▸ **Exercise description**: Retype the data exactly, leaving nothing out.

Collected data
Content starts
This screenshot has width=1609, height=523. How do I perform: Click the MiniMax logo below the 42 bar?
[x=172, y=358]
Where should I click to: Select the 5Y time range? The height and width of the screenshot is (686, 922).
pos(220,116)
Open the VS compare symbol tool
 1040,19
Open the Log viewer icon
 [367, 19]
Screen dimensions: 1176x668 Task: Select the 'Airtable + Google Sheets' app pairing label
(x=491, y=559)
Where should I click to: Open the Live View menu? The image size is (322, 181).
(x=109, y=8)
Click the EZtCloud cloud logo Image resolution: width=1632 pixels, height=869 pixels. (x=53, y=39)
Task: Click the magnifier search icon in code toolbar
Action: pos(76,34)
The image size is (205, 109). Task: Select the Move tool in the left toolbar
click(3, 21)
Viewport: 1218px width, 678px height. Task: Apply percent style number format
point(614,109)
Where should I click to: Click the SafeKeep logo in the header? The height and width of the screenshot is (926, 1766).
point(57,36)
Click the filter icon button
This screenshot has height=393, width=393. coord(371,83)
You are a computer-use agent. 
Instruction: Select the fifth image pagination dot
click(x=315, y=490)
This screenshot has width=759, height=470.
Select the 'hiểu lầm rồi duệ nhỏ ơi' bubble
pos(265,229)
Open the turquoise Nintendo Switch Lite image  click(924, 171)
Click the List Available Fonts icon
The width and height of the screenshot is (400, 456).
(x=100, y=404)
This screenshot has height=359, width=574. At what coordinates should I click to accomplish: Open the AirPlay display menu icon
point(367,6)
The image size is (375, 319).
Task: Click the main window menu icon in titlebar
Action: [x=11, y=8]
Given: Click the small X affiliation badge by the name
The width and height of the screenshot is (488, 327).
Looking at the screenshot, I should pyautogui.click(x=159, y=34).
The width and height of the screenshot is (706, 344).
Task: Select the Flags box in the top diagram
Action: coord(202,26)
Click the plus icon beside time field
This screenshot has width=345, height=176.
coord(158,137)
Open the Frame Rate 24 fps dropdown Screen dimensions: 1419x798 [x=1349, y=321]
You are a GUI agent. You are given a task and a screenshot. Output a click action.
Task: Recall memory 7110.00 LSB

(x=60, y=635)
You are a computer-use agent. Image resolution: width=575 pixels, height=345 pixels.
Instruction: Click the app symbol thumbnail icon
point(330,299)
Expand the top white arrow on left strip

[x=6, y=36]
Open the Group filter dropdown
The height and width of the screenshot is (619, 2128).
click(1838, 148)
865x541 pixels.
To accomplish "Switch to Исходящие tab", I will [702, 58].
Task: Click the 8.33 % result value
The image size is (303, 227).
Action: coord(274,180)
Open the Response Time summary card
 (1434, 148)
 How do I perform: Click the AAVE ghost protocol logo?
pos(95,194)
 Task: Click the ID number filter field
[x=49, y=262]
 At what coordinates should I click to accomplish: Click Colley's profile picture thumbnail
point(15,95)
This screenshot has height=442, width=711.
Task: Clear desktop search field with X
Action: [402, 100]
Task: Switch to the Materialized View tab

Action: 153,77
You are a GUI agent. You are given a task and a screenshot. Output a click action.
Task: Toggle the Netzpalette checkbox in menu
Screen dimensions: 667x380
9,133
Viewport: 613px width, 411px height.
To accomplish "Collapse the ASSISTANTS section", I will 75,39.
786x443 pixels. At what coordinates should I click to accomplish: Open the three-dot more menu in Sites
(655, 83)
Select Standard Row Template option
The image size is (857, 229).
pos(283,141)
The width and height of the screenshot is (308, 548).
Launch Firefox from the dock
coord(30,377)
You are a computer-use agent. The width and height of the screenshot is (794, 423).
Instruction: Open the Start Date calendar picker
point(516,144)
Content ends
▸ **Reply**:
This screenshot has width=1609, height=523. How do I perform: Click the MiniMax logo below the 42 bar?
[x=172, y=358]
Where should I click to: Select the 5Y time range? The height and width of the screenshot is (686, 922).
pos(220,116)
Open the VS compare symbol tool
 1040,19
Open the Log viewer icon
 [367, 19]
Screen dimensions: 1176x668 Task: Select the 'Airtable + Google Sheets' app pairing label
(x=491, y=559)
Where should I click to: Open the Live View menu? The image size is (322, 181).
(x=109, y=8)
Click the EZtCloud cloud logo Image resolution: width=1632 pixels, height=869 pixels. (x=53, y=39)
Task: Click the magnifier search icon in code toolbar
Action: pos(76,34)
The image size is (205, 109). Task: Select the Move tool in the left toolbar
click(3, 21)
Viewport: 1218px width, 678px height. Task: Apply percent style number format
point(614,109)
Where should I click to: Click the SafeKeep logo in the header? The height and width of the screenshot is (926, 1766).
point(57,36)
Click the filter icon button
This screenshot has height=393, width=393. coord(371,83)
You are a computer-use agent. 
Instruction: Select the fifth image pagination dot
click(x=315, y=490)
This screenshot has width=759, height=470.
Select the 'hiểu lầm rồi duệ nhỏ ơi' bubble
pos(265,229)
Open the turquoise Nintendo Switch Lite image  click(924, 171)
Click the List Available Fonts icon
The width and height of the screenshot is (400, 456).
(x=100, y=404)
This screenshot has height=359, width=574. At what coordinates should I click to accomplish: Open the AirPlay display menu icon
point(367,6)
The image size is (375, 319).
Task: Click the main window menu icon in titlebar
Action: [x=11, y=8]
Given: Click the small X affiliation badge by the name
The width and height of the screenshot is (488, 327).
Looking at the screenshot, I should pyautogui.click(x=159, y=34).
The width and height of the screenshot is (706, 344).
Task: Select the Flags box in the top diagram
Action: coord(202,26)
Click the plus icon beside time field
This screenshot has width=345, height=176.
coord(158,137)
Open the Frame Rate 24 fps dropdown Screen dimensions: 1419x798 [x=1349, y=321]
You are a GUI agent. You are given a task and a screenshot. Output a click action.
Task: Recall memory 7110.00 LSB

(x=60, y=635)
You are a computer-use agent. Image resolution: width=575 pixels, height=345 pixels.
Instruction: Click the app symbol thumbnail icon
point(330,299)
Expand the top white arrow on left strip

[x=6, y=36]
Open the Group filter dropdown
The height and width of the screenshot is (619, 2128).
click(1838, 148)
865x541 pixels.
To accomplish "Switch to Исходящие tab", I will [702, 58].
Task: Click the 8.33 % result value
The image size is (303, 227).
Action: coord(274,180)
Open the Response Time summary card
 (1434, 148)
 How do I perform: Click the AAVE ghost protocol logo?
pos(95,194)
 Task: Click the ID number filter field
[x=49, y=262]
 At what coordinates should I click to accomplish: Click Colley's profile picture thumbnail
point(15,95)
This screenshot has height=442, width=711.
Task: Clear desktop search field with X
Action: [402, 100]
Task: Switch to the Materialized View tab

Action: 153,77
You are a GUI agent. You are given a task and a screenshot. Output a click action.
Task: Toggle the Netzpalette checkbox in menu
Screen dimensions: 667x380
9,133
Viewport: 613px width, 411px height.
To accomplish "Collapse the ASSISTANTS section", I will 75,39.
786x443 pixels. At what coordinates should I click to accomplish: Open the three-dot more menu in Sites
(655, 83)
Select Standard Row Template option
The image size is (857, 229).
pos(283,141)
The width and height of the screenshot is (308, 548).
Launch Firefox from the dock
coord(30,377)
You are a computer-use agent. The width and height of the screenshot is (794, 423).
Instruction: Open the Start Date calendar picker
point(516,144)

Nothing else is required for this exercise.